══ SOURCE MATERIAL ══
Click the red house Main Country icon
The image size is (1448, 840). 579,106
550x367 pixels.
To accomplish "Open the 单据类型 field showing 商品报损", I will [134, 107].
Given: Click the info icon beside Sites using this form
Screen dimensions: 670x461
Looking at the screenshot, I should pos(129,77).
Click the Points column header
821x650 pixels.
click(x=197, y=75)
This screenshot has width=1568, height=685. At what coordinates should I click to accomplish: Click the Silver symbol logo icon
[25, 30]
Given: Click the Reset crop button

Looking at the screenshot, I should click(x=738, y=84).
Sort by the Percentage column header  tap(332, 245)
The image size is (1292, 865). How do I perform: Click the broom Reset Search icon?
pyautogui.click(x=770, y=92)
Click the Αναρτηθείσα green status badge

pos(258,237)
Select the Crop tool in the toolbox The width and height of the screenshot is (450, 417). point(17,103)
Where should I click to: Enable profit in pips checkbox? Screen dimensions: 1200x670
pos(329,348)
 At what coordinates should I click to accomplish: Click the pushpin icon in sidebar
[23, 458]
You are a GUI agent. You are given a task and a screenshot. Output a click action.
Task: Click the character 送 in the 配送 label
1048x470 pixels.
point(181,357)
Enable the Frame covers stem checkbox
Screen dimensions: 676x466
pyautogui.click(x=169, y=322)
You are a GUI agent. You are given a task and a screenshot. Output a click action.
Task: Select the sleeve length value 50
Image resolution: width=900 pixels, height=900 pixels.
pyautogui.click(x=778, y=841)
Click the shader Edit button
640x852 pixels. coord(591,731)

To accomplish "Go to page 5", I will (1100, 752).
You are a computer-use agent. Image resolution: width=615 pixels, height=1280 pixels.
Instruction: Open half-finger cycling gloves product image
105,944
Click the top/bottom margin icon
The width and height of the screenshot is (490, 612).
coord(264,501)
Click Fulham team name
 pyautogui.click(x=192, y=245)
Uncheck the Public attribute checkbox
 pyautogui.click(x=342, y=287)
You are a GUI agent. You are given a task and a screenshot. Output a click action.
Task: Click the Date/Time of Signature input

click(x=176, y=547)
═══
* _TASK_: What you write must match the records above exactly, line for line.

* _SOLUTION TO THIS EXERCISE_:
Click the red house Main Country icon
The image size is (1448, 840). 579,106
550x367 pixels.
To accomplish "Open the 单据类型 field showing 商品报损", I will [134, 107].
Given: Click the info icon beside Sites using this form
Screen dimensions: 670x461
Looking at the screenshot, I should pos(129,77).
Click the Points column header
821x650 pixels.
click(x=197, y=75)
This screenshot has width=1568, height=685. At what coordinates should I click to accomplish: Click the Silver symbol logo icon
[25, 30]
Given: Click the Reset crop button

Looking at the screenshot, I should click(x=738, y=84).
Sort by the Percentage column header  tap(332, 245)
The image size is (1292, 865). How do I perform: Click the broom Reset Search icon?
pyautogui.click(x=770, y=92)
Click the Αναρτηθείσα green status badge

pos(258,237)
Select the Crop tool in the toolbox The width and height of the screenshot is (450, 417). point(17,103)
Where should I click to: Enable profit in pips checkbox? Screen dimensions: 1200x670
pos(329,348)
 At what coordinates should I click to accomplish: Click the pushpin icon in sidebar
[23, 458]
You are a GUI agent. You are given a task and a screenshot. Output a click action.
Task: Click the character 送 in the 配送 label
1048x470 pixels.
point(181,357)
Enable the Frame covers stem checkbox
Screen dimensions: 676x466
pyautogui.click(x=169, y=322)
You are a GUI agent. You are given a task and a screenshot. Output a click action.
Task: Select the sleeve length value 50
Image resolution: width=900 pixels, height=900 pixels.
pyautogui.click(x=778, y=841)
Click the shader Edit button
640x852 pixels. coord(591,731)

To accomplish "Go to page 5", I will (1100, 752).
You are a computer-use agent. Image resolution: width=615 pixels, height=1280 pixels.
Instruction: Open half-finger cycling gloves product image
105,944
Click the top/bottom margin icon
The width and height of the screenshot is (490, 612).
coord(264,501)
Click Fulham team name
 pyautogui.click(x=192, y=245)
Uncheck the Public attribute checkbox
 pyautogui.click(x=342, y=287)
You are a GUI agent. You are given a task and a screenshot. Output a click action.
Task: Click the Date/Time of Signature input

click(x=176, y=547)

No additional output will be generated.